Acht Monate Einsamkeit: Ein Niederösterreicher umsegelt die Welt
Irgendwo im Indischen Ozean, in der Einsamkeit zwischen Australien und der Antarktis, wird ihr Sohn Weihnachten verbringen. Franz (76) und Ilse Guggenberger (72) sind im Gespräch mit dem KURIER stolz auf Michael (44), gleichzeitig können sie die Sorgen nicht verbergen. „Es kann jederzeit etwas passieren“, sagt Ilse. „Am gefährlichsten ist schwerer Sturm mit hohem Seegang.“
Michael Guggenberger ist einer von 16 Startern (15 Männer und eine Frau), die am 4. September im französischen Les Sables-d'Olonne in das Golden Globe Race gestartet sind, eine Retro-Regatta, Solo-Nonstop um die Welt. Sieben Skipper sind noch im Rennen, die anderen mussten aufgeben, ein Boot ist vor Kapstadt gesunken, der Finne Tapio Lehtinen konnte von seiner Rettungsinsel geborgen werden. Guggenberger liegt derzeit auf Rang vier.
Alte Technik
Beim Golden Globe Race wird bewusst auf moderne Technik verzichtet. Gefahren wird mit einem Equipment, das den Fahrern schon beim ersten Golden Globe Race 1968 zur Verfügung stand. Michael Guggenberger hält über eine Kurzwellen-Funkanlage Kontakt zur Rennleitung; statt per GPS navigiert er mit Sextant und Karte, Bleistift und Lineal. Wenn der Himmel längere Zeit bedeckt ist, wird die Navigation nach und nach ungenauer.
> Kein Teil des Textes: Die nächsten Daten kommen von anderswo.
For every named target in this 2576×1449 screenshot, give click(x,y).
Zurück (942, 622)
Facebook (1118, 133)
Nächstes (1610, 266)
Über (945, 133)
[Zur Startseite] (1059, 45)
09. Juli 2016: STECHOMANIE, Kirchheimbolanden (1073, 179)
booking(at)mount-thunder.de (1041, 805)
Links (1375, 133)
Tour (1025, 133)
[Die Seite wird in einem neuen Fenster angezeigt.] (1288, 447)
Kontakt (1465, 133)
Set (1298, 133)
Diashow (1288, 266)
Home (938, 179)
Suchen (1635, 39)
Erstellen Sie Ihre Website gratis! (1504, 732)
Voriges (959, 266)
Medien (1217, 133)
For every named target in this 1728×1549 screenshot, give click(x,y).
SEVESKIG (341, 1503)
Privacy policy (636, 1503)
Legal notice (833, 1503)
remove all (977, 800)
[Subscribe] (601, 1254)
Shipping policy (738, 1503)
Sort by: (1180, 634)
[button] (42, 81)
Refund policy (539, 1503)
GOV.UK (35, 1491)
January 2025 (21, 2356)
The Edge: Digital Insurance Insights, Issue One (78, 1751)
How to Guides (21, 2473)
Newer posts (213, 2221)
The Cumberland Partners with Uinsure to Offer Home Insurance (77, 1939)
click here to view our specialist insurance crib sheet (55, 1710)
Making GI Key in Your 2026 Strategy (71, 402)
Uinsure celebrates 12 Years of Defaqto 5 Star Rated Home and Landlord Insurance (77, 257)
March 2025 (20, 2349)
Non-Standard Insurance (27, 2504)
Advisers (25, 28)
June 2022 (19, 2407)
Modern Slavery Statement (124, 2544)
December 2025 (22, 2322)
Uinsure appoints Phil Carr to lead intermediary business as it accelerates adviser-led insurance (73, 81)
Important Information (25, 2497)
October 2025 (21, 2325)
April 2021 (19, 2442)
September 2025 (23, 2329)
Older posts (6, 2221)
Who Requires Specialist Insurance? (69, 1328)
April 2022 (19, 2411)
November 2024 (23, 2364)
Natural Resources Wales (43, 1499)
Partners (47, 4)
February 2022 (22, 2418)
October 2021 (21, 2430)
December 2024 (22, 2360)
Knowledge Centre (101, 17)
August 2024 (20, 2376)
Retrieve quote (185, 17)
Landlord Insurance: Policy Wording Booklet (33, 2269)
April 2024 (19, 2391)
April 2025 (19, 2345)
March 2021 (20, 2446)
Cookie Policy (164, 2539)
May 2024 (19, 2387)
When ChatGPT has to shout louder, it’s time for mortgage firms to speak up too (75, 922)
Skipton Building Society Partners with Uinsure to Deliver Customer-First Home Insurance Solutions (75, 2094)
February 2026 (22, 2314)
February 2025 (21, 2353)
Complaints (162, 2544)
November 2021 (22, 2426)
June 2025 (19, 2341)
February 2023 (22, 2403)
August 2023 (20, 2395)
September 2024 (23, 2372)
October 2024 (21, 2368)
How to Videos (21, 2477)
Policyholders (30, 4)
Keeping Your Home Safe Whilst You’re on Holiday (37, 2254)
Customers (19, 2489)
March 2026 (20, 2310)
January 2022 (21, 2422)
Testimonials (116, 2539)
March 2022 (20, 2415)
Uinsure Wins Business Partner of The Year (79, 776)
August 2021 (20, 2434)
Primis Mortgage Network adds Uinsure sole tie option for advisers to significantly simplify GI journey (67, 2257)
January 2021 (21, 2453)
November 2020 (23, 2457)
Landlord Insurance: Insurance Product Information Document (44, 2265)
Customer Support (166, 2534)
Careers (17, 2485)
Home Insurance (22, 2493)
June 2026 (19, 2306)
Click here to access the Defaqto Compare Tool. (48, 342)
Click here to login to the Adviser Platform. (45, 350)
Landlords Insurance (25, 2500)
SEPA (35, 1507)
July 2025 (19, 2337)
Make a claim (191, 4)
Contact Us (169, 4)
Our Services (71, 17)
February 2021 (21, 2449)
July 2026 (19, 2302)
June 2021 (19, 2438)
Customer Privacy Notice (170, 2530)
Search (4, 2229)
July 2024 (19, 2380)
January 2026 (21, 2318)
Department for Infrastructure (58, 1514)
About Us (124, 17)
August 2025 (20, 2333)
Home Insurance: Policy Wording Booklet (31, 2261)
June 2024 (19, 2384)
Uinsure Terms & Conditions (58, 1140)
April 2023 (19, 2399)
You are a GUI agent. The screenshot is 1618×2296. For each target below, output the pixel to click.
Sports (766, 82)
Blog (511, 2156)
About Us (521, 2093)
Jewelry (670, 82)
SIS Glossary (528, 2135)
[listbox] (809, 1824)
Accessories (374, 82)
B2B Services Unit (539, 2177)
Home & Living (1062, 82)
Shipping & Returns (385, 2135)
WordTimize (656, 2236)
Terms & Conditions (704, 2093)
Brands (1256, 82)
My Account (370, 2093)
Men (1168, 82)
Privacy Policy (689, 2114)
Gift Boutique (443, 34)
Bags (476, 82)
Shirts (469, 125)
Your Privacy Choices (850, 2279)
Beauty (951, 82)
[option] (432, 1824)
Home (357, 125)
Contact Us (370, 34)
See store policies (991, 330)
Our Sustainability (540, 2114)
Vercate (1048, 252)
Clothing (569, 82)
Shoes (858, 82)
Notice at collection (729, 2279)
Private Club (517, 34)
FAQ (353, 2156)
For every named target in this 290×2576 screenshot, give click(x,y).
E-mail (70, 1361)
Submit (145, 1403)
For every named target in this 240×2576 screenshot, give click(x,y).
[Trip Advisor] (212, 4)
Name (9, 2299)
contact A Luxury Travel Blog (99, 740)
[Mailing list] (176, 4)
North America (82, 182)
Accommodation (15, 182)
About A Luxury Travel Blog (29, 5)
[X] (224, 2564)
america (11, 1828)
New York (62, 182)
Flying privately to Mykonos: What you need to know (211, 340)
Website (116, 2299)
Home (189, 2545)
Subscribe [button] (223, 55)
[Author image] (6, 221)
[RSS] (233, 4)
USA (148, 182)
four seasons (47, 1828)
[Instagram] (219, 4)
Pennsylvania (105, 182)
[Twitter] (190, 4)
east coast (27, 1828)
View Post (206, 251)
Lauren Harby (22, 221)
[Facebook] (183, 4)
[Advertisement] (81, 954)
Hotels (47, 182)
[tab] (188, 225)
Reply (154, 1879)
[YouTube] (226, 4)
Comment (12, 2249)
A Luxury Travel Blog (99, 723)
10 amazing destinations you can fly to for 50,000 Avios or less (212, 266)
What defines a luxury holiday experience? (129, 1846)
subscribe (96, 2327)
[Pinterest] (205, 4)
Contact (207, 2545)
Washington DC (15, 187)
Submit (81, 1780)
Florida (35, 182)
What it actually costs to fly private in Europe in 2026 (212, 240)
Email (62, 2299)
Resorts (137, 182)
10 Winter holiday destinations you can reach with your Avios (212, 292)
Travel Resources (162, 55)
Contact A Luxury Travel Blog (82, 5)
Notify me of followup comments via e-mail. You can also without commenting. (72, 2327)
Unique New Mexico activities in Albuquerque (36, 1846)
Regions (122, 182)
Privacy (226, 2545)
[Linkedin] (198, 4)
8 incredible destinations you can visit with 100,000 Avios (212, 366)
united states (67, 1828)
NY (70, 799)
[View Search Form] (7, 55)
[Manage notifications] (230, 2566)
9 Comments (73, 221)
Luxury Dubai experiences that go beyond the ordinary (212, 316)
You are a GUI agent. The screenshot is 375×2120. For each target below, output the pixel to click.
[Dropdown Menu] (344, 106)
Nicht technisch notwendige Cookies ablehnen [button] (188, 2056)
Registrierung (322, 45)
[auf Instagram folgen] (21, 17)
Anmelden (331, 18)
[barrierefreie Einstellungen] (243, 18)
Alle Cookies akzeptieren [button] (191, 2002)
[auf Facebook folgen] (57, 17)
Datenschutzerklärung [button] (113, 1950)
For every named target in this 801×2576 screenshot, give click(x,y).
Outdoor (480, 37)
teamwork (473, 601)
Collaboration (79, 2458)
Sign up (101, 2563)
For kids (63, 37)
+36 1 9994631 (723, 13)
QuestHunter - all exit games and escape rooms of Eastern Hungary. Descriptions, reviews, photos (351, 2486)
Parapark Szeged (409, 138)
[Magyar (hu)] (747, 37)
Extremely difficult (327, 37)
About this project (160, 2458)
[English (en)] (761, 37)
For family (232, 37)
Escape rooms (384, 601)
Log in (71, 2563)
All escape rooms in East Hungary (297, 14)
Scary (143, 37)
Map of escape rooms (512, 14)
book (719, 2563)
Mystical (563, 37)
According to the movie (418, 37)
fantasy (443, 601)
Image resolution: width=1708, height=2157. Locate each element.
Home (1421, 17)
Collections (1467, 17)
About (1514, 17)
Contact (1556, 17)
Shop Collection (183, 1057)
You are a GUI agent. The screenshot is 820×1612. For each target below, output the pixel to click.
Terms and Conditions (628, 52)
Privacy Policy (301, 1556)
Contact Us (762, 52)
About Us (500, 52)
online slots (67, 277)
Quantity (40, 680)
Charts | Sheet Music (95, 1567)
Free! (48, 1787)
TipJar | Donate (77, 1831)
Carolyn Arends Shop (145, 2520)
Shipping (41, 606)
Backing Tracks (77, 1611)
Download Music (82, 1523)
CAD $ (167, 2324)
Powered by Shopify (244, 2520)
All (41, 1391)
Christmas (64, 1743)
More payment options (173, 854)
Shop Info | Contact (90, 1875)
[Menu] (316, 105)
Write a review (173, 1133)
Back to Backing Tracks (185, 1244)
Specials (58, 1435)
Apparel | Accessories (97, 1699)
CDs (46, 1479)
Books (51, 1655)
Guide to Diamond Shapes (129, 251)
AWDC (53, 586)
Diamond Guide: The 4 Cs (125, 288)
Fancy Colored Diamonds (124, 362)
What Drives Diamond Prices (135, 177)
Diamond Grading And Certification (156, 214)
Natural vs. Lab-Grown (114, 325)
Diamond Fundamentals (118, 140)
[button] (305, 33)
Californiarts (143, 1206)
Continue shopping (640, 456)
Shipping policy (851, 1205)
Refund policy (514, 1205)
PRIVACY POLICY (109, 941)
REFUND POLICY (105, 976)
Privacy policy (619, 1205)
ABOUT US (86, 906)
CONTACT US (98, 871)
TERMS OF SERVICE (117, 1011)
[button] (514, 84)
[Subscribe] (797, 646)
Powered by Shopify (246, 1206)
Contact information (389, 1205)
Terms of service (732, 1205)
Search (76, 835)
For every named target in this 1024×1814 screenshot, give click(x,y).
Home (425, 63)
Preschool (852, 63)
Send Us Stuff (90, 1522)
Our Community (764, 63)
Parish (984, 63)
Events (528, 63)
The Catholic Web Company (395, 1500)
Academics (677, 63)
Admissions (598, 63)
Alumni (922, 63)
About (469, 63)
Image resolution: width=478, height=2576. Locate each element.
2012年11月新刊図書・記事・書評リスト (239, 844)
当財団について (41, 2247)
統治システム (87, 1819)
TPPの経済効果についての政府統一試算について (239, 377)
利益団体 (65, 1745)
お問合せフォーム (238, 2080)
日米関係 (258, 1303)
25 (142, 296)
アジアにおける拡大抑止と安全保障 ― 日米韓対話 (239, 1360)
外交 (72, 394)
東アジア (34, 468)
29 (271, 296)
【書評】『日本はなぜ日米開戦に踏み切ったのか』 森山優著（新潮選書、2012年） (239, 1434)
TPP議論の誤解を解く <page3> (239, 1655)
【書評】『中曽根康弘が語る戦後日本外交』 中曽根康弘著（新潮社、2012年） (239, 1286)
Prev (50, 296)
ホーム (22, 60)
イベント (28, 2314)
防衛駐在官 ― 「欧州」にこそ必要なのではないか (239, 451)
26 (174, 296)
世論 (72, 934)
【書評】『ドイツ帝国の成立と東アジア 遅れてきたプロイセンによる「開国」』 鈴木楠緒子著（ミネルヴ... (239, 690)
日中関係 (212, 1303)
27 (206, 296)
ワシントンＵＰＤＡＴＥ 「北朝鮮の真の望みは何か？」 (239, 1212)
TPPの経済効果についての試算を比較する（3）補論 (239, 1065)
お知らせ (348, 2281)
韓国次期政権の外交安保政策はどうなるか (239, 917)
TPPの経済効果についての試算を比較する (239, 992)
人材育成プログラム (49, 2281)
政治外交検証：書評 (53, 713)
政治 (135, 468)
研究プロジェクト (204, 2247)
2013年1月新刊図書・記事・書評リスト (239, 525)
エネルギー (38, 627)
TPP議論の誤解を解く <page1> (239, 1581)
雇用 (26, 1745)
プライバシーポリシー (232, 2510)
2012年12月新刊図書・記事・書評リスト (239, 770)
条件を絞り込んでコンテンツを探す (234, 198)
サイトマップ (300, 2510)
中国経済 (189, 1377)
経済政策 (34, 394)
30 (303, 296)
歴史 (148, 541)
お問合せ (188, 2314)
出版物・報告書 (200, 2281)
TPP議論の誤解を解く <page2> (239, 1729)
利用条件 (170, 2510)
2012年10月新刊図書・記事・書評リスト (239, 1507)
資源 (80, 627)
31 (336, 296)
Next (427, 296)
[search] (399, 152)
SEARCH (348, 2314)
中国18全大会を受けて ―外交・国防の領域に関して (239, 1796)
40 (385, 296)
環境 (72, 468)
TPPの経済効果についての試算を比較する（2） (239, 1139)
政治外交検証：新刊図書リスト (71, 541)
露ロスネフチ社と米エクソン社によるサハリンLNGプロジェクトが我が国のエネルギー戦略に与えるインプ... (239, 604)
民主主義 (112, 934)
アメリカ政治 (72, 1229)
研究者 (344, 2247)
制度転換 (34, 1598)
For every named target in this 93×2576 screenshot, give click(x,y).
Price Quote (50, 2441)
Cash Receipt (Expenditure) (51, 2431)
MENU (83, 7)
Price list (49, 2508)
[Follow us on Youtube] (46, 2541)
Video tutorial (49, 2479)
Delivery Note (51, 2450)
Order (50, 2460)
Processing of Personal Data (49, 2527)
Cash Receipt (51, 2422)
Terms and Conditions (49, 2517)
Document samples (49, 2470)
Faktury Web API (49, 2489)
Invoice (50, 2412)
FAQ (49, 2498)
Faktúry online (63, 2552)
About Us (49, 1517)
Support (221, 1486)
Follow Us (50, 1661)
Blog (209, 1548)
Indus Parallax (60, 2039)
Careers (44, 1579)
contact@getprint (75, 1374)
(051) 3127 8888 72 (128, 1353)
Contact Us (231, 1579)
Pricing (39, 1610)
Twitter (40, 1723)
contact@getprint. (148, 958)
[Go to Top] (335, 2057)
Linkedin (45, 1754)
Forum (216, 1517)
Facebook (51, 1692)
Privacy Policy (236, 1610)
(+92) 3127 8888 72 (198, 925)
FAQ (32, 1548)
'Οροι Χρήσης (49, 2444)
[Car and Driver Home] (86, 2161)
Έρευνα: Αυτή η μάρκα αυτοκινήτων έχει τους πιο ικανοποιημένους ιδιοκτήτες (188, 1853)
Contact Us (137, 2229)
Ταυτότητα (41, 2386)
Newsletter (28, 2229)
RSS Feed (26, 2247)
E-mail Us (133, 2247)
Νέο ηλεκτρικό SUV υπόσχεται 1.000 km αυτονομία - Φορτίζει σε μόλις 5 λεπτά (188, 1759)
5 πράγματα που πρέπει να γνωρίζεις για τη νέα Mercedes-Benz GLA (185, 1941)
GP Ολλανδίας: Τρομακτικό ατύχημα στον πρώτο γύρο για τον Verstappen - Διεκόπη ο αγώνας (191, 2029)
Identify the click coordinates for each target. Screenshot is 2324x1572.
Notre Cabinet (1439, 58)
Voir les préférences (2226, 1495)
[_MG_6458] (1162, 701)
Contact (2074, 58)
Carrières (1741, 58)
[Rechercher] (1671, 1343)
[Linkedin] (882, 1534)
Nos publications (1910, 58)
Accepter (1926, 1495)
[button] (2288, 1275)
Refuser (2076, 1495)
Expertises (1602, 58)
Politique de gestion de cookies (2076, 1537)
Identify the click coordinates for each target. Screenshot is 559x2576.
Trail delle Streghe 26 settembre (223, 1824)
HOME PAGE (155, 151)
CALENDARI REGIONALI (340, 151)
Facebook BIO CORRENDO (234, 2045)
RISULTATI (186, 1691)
Die Teilnehmer sind mehr Abenteurer als Regattasegler, dennoch geht es um den Sieg. „Unsere Schiffe haben ein altes Design, alles ist ein bisschen schwerer und komplizierter, aber es funktioniert ganz gut“, sagte der 44-Jährige vor seinem Start. Modern ist nur die Sicherheitstechnik. „Um ein Segelboot zu fahren braucht es ein bisschen Wissen und viel Gefühl.“
Bereits am Tag des Starts verliert man die Konkurrenten aus den Augen. Kontakt zu anderen Menschen haben die Segler nur vor Lanzarote, Kapstadt, Hobart und Punta del Este (Uruguay). Dort fahren sie für Filmaufnahmen und Interviews langsamer vorbei, und sie können Speicherkarten und Briefe übergeben.
Anlegen dürfen sie nicht.
Guggenberger hat Verpflegung für 310 Tage an Bord, vor allem Salat und Gemüse in Dosen und gefriergetrocknetes Essen, wie es für die Raumfahrt entwickelt wurde. Er sammelt das Wasser, das sich jeden Morgen auf dem Vorsegel sammelt und natürlich das Regenwasser. Dieses schmeckt angeblich besser als das abgestandene Wasser aus den Kanistern. Zwischen Mitte April und Mitte Mai wird er wieder in Les Sables-d’Olonne an der französischen Atlantikküste eintreffen, sofern er es tatsächlich um die Welt schafft.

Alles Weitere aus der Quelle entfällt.